WHAT TO PRODUCE: Repeat each record exactly as written, and drop any images.

[DATA — start]

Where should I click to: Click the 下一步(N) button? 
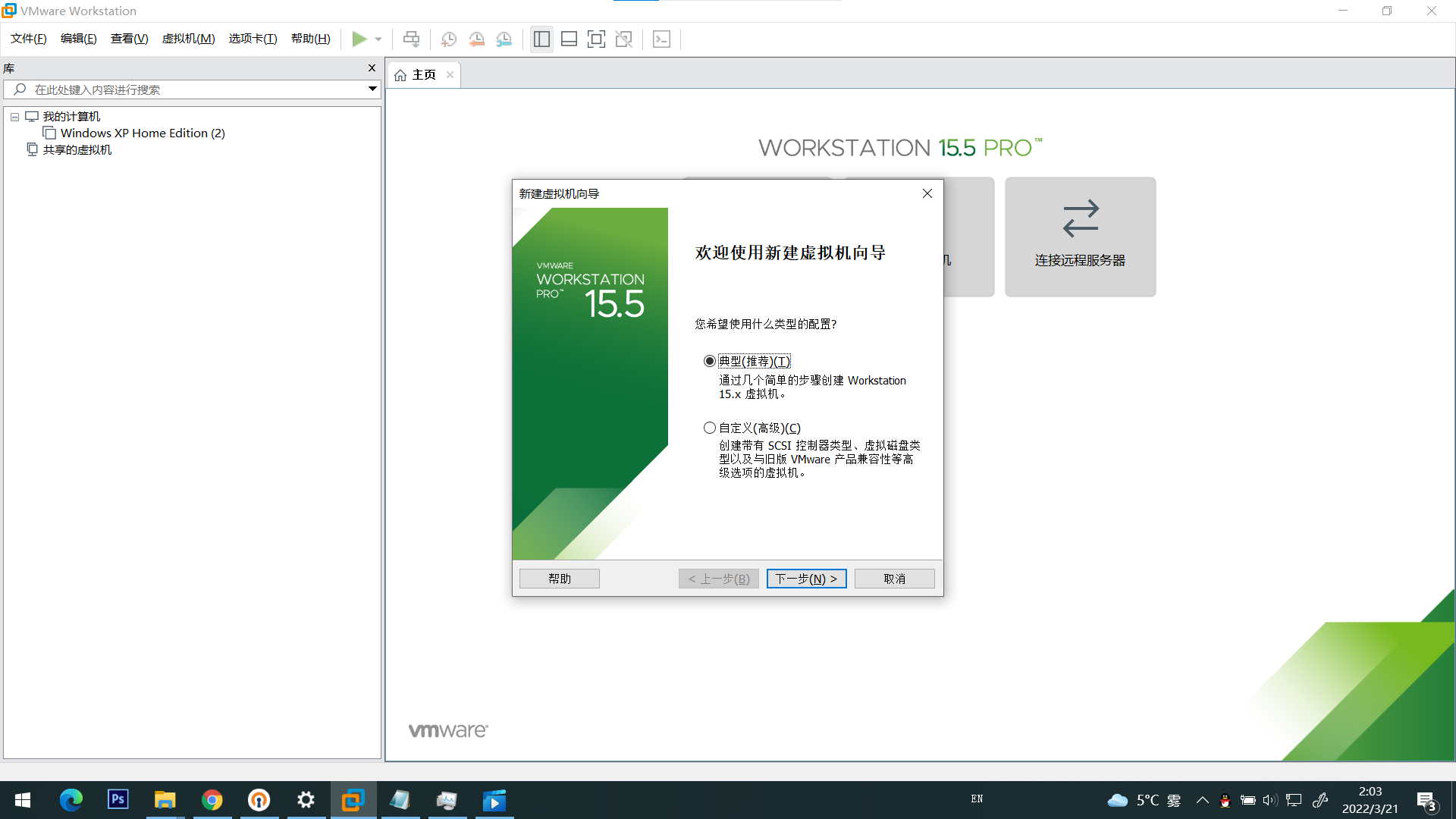806,579
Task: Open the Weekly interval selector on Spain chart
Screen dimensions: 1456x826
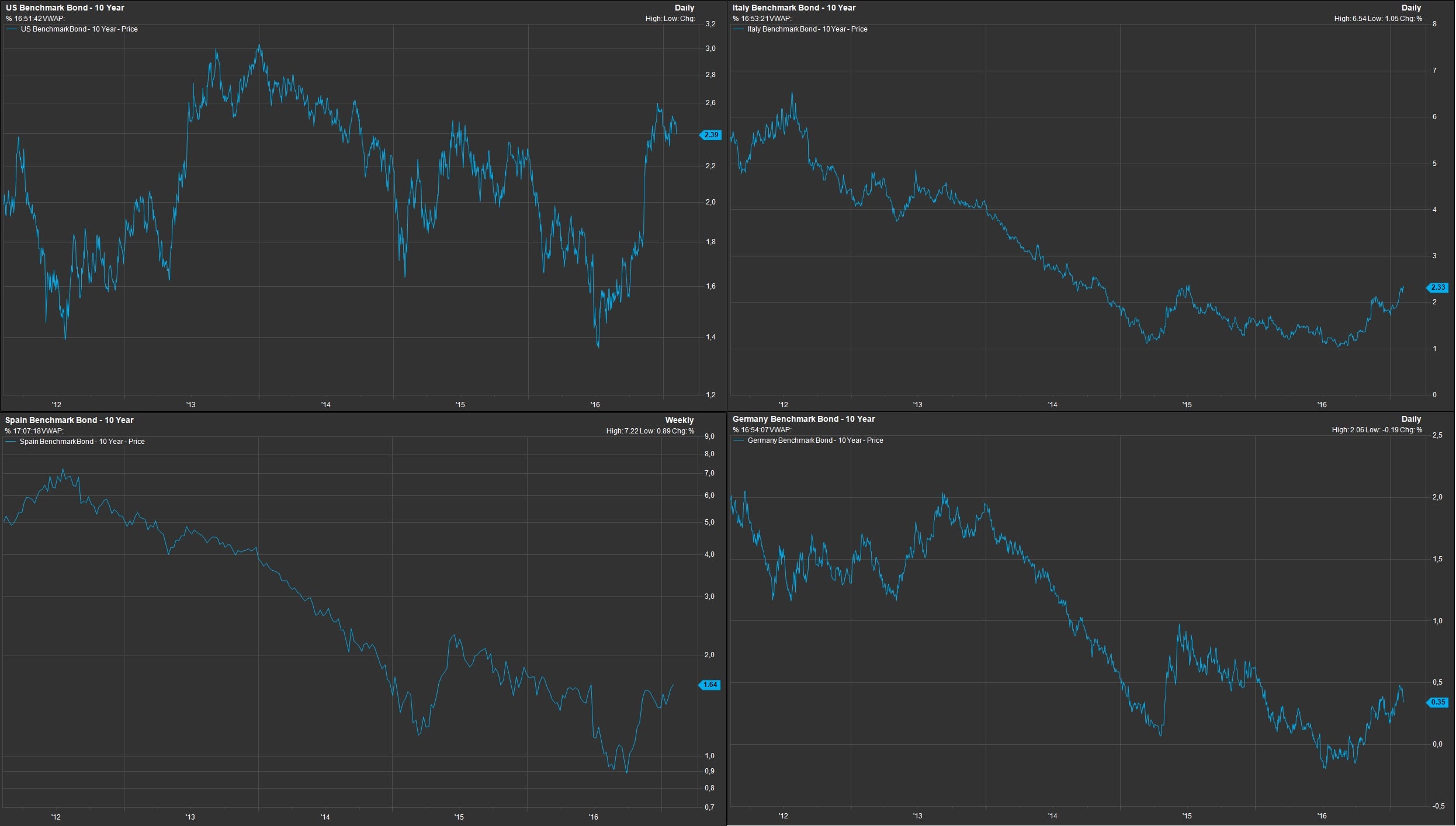Action: [x=679, y=420]
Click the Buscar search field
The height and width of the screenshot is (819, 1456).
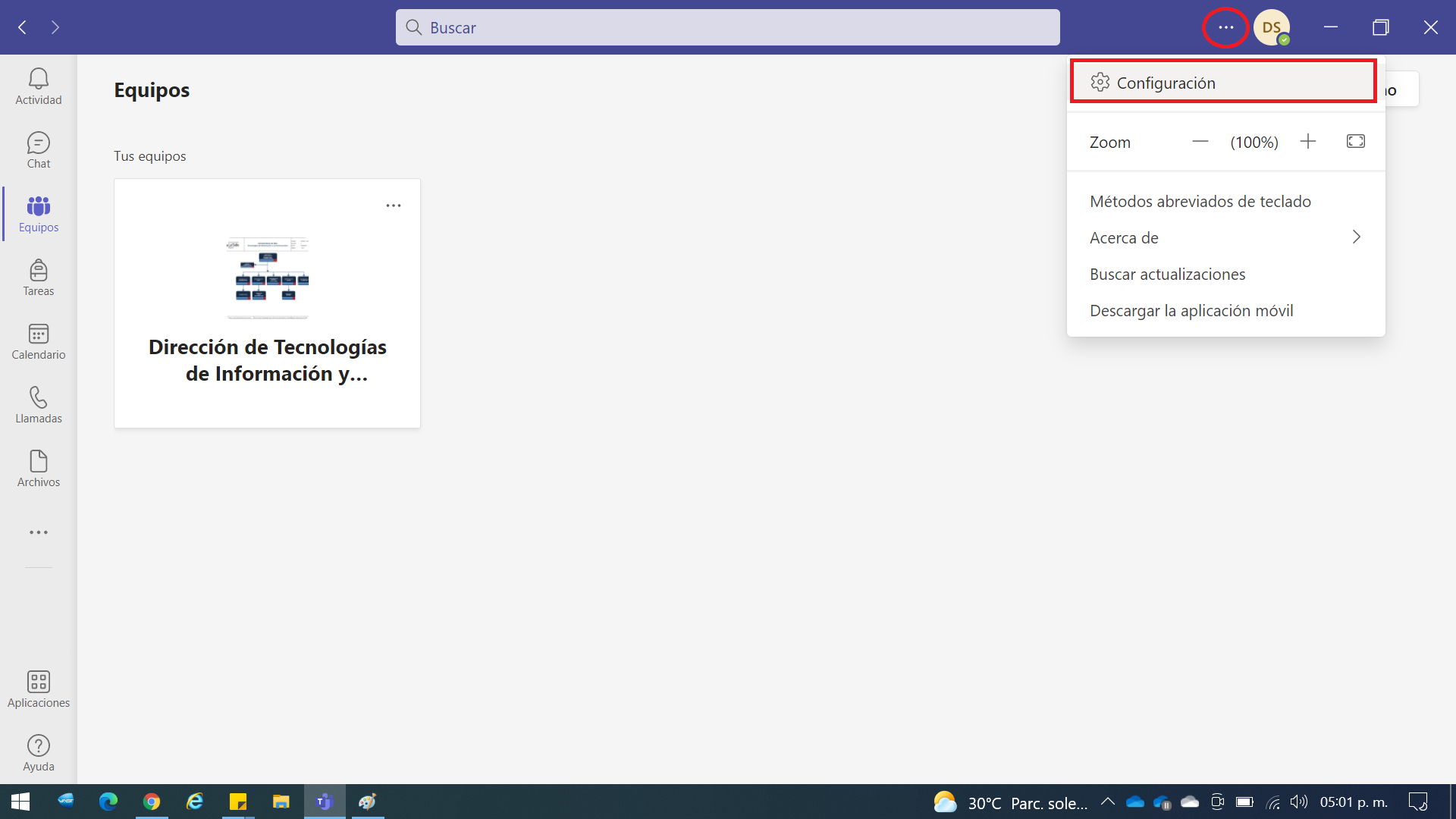(x=727, y=27)
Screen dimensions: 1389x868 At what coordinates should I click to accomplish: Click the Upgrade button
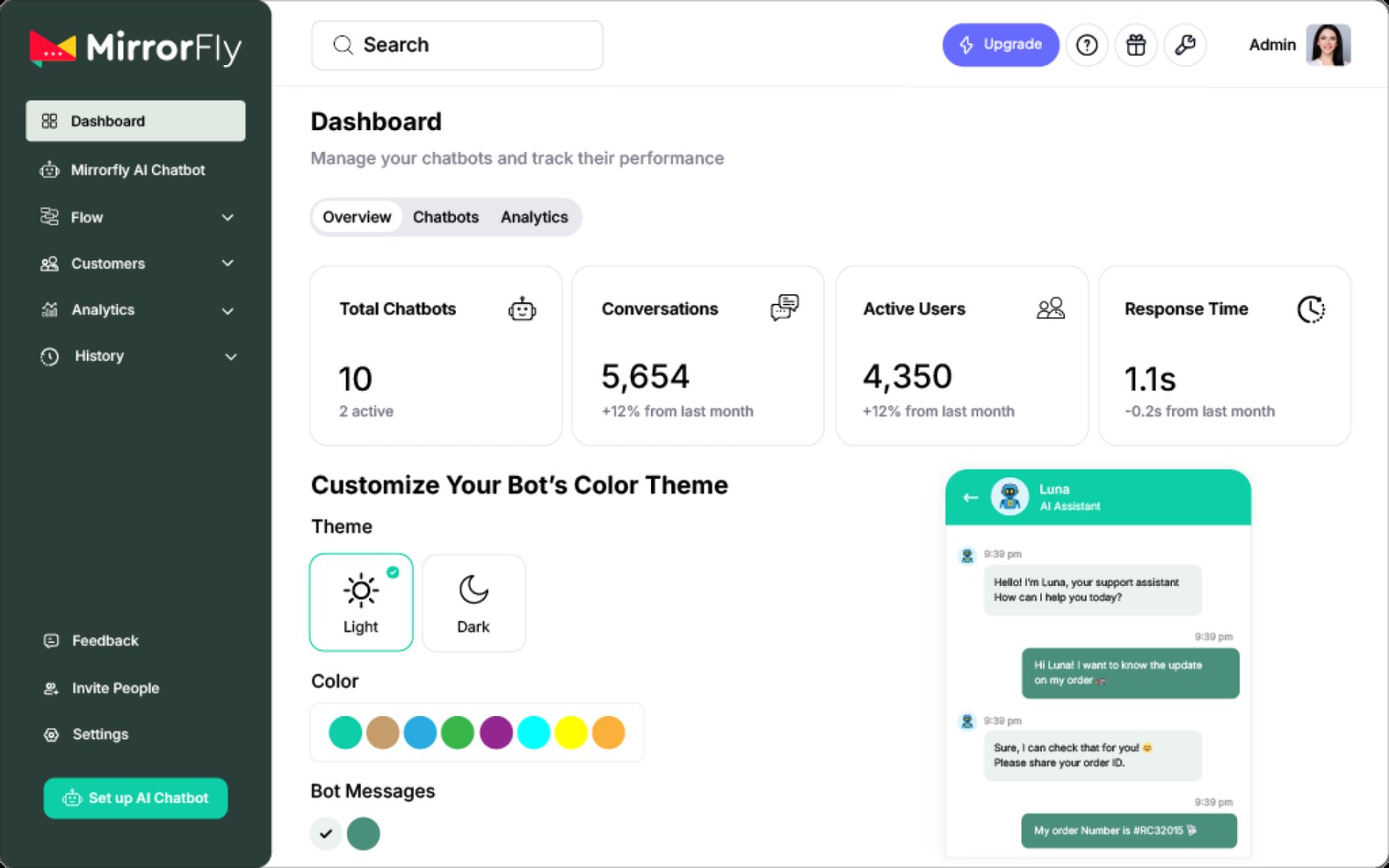pos(1000,45)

[DATA — finish]

ANSWER TO THE PROBLEM:
Where should I click to: Click the 下一步(N) button? 
806,579
Task: Open the Weekly interval selector on Spain chart
Screen dimensions: 1456x826
Action: [x=679, y=420]
Click the Buscar search field
The height and width of the screenshot is (819, 1456).
(x=727, y=27)
Screen dimensions: 1389x868 At what coordinates should I click to accomplish: Click the Upgrade button
pos(1000,45)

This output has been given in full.